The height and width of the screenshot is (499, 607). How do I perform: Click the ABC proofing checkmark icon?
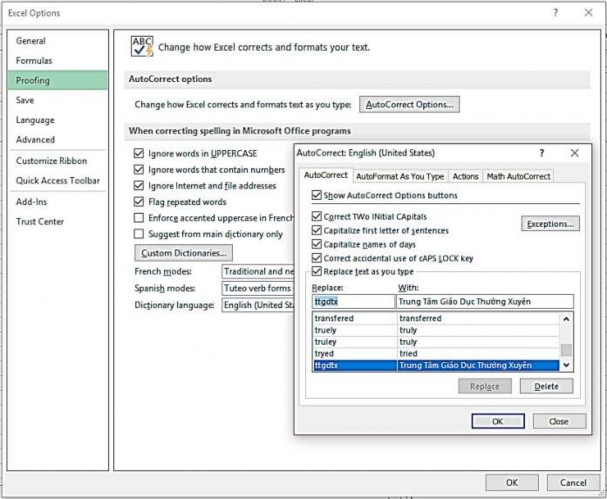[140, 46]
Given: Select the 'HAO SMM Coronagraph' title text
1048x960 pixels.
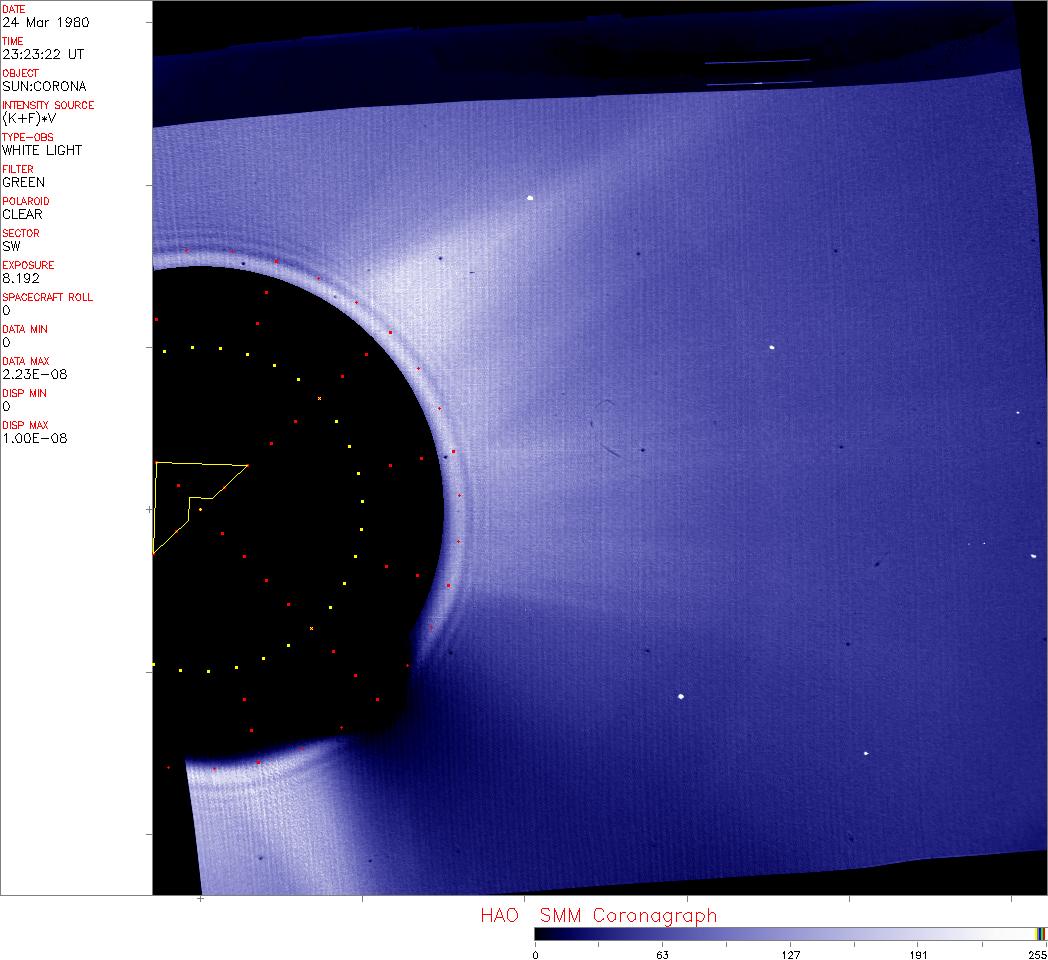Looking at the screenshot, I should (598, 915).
***
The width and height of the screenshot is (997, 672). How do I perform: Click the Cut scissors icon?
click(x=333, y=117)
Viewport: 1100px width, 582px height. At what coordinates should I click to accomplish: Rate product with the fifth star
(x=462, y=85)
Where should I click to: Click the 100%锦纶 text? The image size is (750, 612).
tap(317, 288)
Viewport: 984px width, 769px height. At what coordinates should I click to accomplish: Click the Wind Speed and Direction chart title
***
Reproduce the rows word for word, starting at the line that contains "The height and" and stopping after the line that contains "Looking at the". Leave the pictures out.

The height and width of the screenshot is (499, 607). How do I perform: Click the ABC proofing checkmark icon?
[140, 46]
Given: Select the 'HAO SMM Coronagraph' title text
1048x960 pixels.
Looking at the screenshot, I should (598, 915).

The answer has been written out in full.